[RAW DATA]:
■ ■ ■ ■ ■ ■ ■
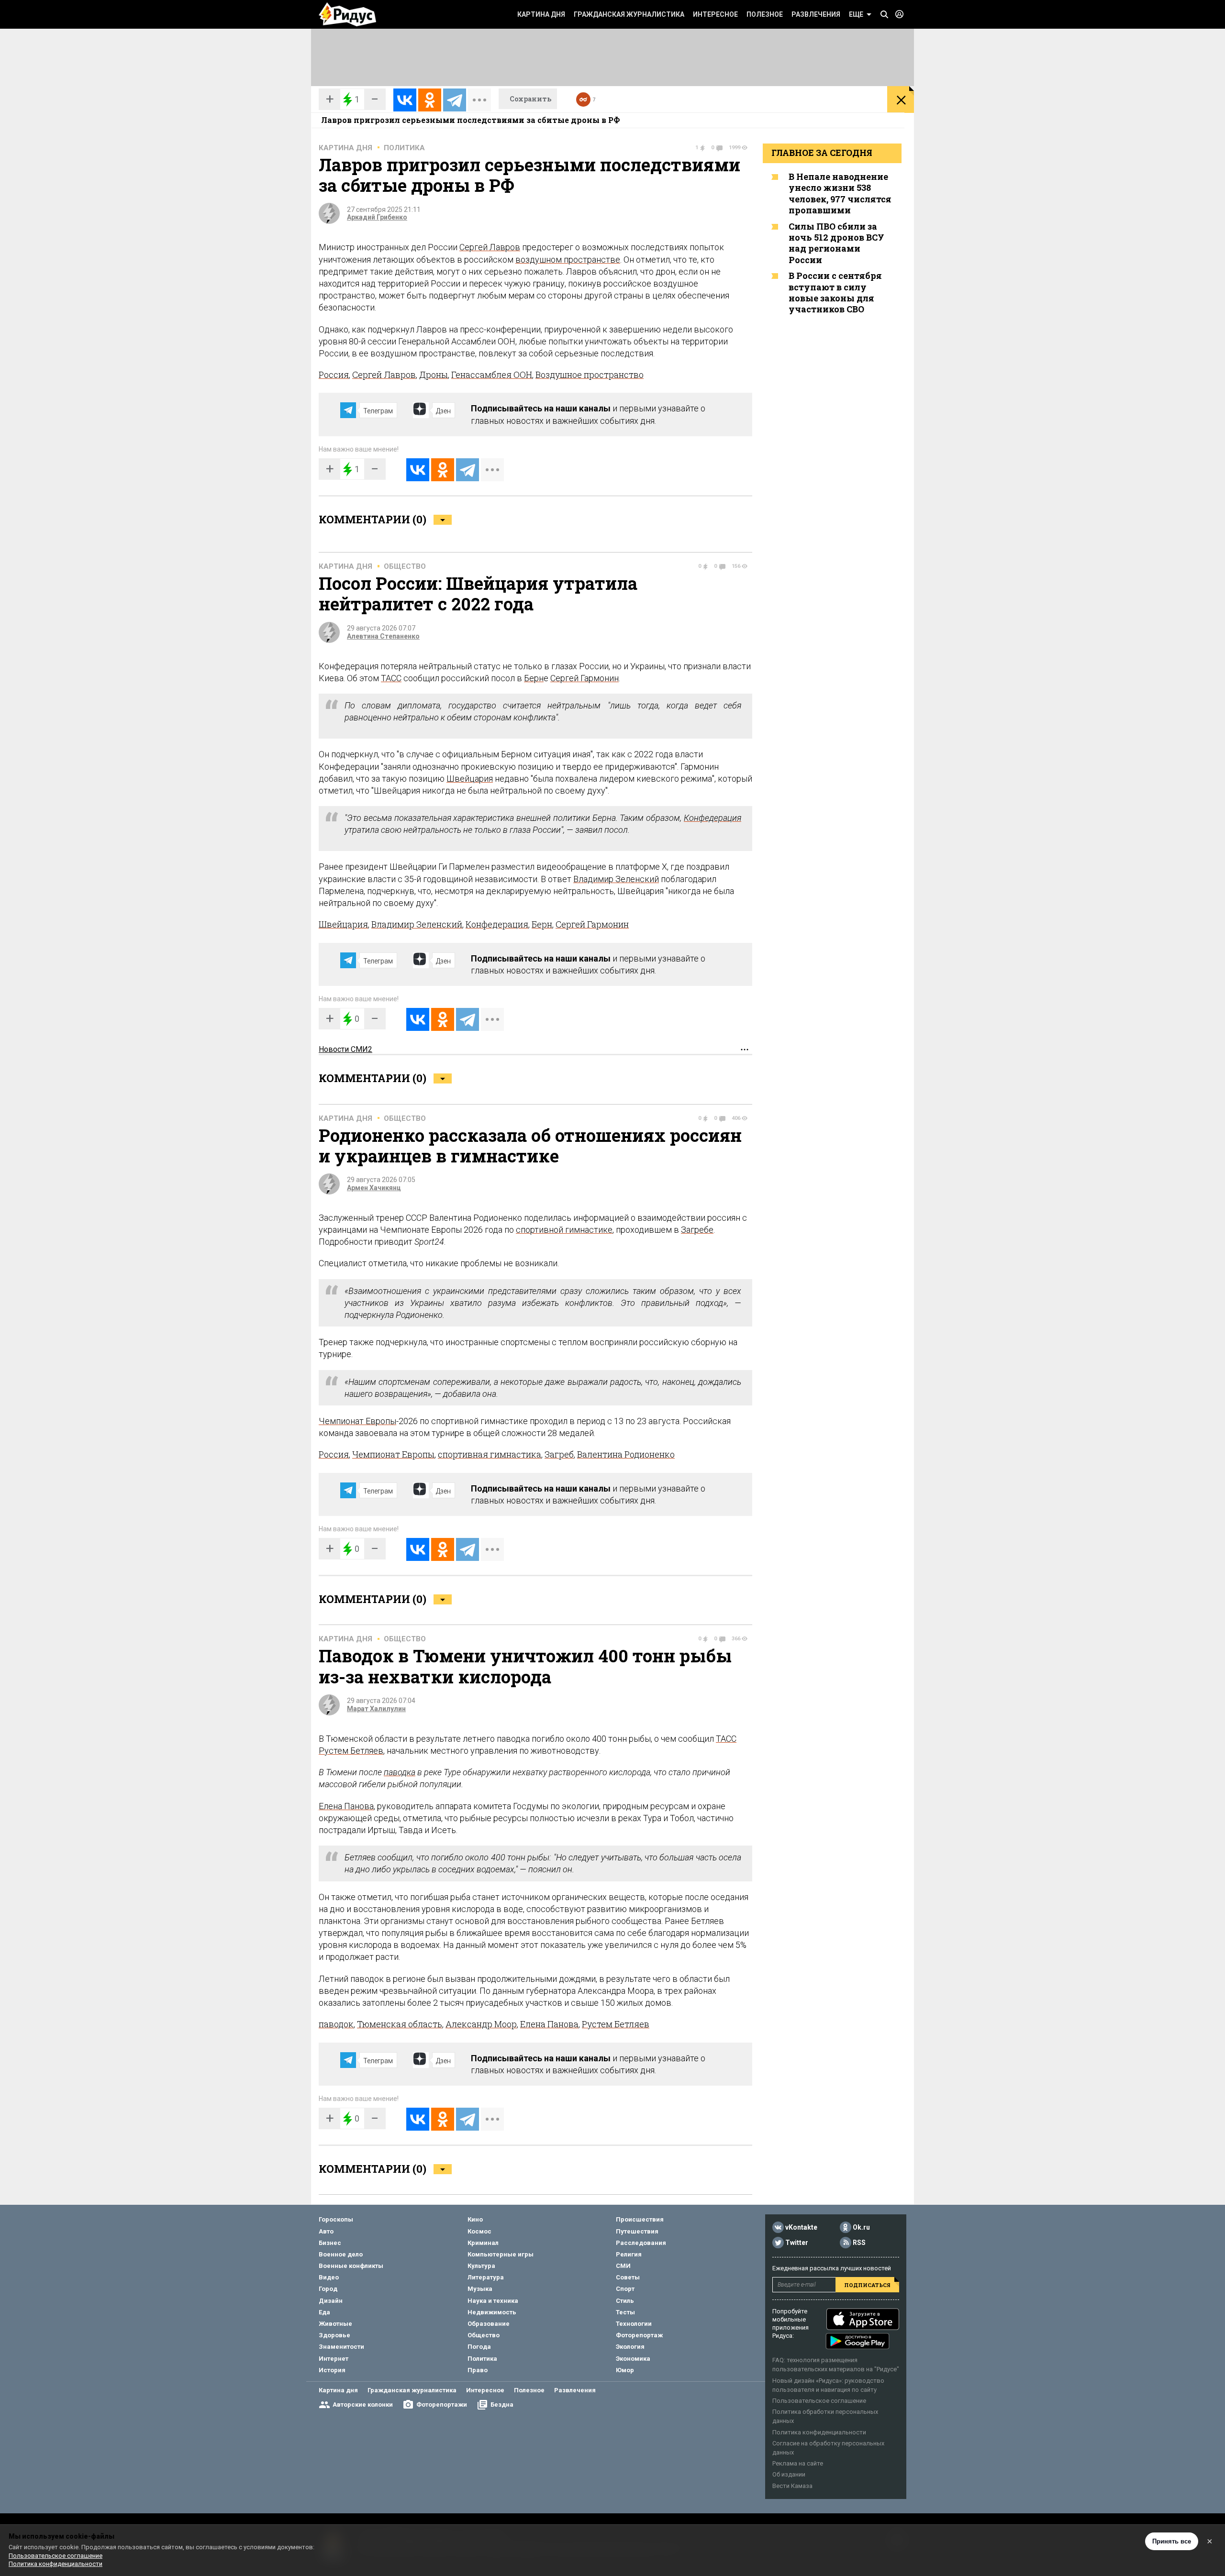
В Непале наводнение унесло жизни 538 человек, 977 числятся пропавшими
■ ■ ■ ■ ■ ■ ■
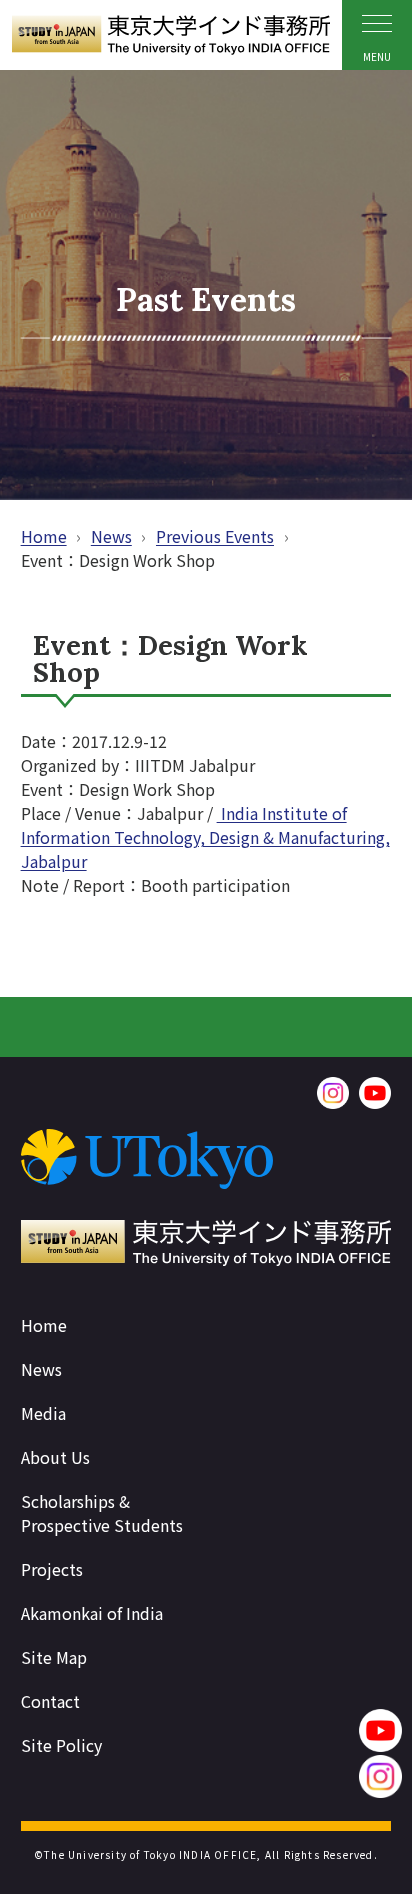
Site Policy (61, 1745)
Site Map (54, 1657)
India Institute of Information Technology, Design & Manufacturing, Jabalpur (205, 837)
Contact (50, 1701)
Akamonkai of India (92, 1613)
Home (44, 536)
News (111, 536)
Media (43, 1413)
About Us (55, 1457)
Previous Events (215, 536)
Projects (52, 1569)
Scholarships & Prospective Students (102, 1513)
■ ■ ■ ■ ■ ■ ■
[TASK ITEM]: If a line in the records above contains the word "India", count it, then give the total and nothing else.

[RESULT]: 2